Desde o discurso do presidente, contudo, uma parte relevante da opinião pública tem defendido o fim de qualquer política de confinamento, aconselhando apenas que idosos fiquem em casa.
É preciso frisar, aqui, o quanto o debate brasileiro está distante do resto do mundo. Ao pedir que as pessoas fora do grupo de risco voltem às ruas e que as escolas voltem a ter aulas, Bolsonaro nos coloca em uma posição de permissividade mais extrema que a do Japão, o país que menos medidas restritivas tomou até agora (nesta semana, os novos casos em Tóquio subiram de forma preocupante; por isso a governadora regional já avisou que um lockdown pode estar a caminho). Mesmo lá, contudo, as escolas foram fechadas.
Nos EUA, Trump tem adotado uma posição similar à de Bolsonaro: protesta, em nome da economia, contra as medidas de isolamento social. No entanto, mesmo em seu discurso temerário o fim das restrições deve começar, gradualmente, apenas na Páscoa: ou seja, dia 12 de abril. A quarentena de SP, contra a qual Bolsonaro protesta veementemente, está programada para ir até o dia 07 de abril. Mesmo os exemplos mais permissivos do resto do mundo, portanto, são tratados como uma restrição intolerável pelo discurso de Bolsonaro e seus seguidores nas redes, que não se baseia em nenhum tipo de estudo ou modelo.
Por fim, cabe lembrar qual foi o país que adotou a mesma linha pregada agora por Bolsonaro: a de que a epidemia é um alarmismo midiático e que a economia não pode parar: a Itália. Em fins de fevereiro, a cidade de Milão adotou a campanha “Milano non si ferma” (“Milão não para”), iniciada em fins de fevereiro em Milão. Desde então, Milão se tornou o grande foco na doença na Itália, e hoje morrem diariamente mais de 700 pessoas no país. O prefeito de Milão já pediu desculpas públicas pela campanha. As desculpas, contudo, não trarão uma vida sequer de volta.
Ninguém deseja estender o isolamento social mais do que o necessário. Ao mesmo tempo, há evidências de que este seja o melhor jeito de reduzir a taxa de novos contágios. É o que os números vêm mostrando em SP: nos últimos dias os novos casos parecem estar desacelerando. O custo econômico, evidentemente, é alto.
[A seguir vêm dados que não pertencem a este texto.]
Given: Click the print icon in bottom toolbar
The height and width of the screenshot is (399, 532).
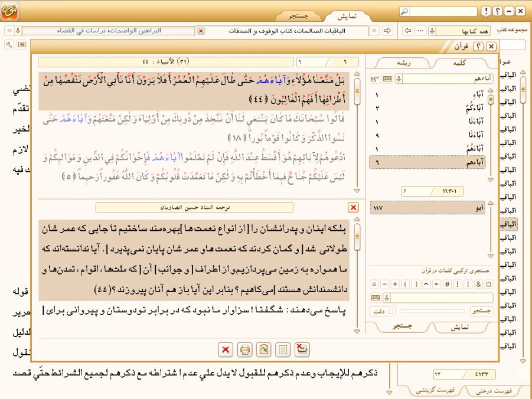Looking at the screenshot, I should [x=244, y=350].
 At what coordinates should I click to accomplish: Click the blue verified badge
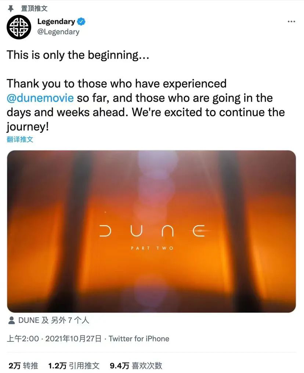click(82, 22)
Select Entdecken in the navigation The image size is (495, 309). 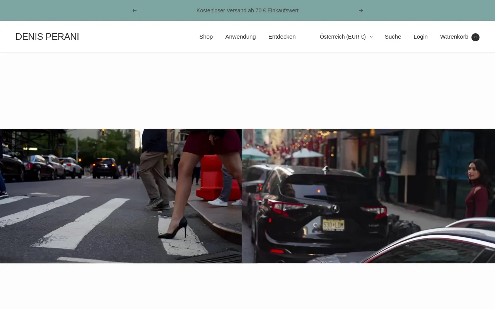point(282,37)
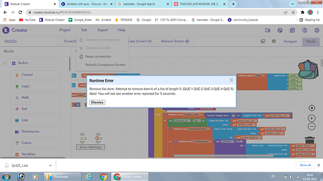The width and height of the screenshot is (323, 181).
Task: Collapse the Built-in blocks tree
Action: [x=5, y=63]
Felizmente, com a aprovação da renda básica de R$600 pelo Congresso (provavelmente precisaremos de medidas adicionais para chegar a todos) e a linha de crédito especial do Banco Central para financiar a folha de pagamento de pequenas e médias empresas, esse custo será amenizado.
A estratégia, a partir de agora, deve se focar nos gastos da Saúde: aumentar a capacidade do SUS para tratar novos casos (leitos e respiradores), compras massivas de testes para a população e investimento na produção de ítens de proteção individual, como máscaras. Com essa agenda avançada, e a curva um pouco achatada, será possível reduzir a restrição, liberando pessoas não-infectadas, identificando rapidamente novos focos e isolando todos os que tiverem contato, além do confinamento dos grupos de risco.
Sem essas providências, toda promessa de “isolamento parcial” não passa de engodo; é jogar a população num “salve-se quem puder”, aumentando drasticamente o contágio e, muito em breve, produzindo pânico social e uma crise econômica muito pior. Ou alguém acha que os consumidores irão felizes às compras se cenas de corpos empilhados diariamente às portas dos hospitais se tornarem normais?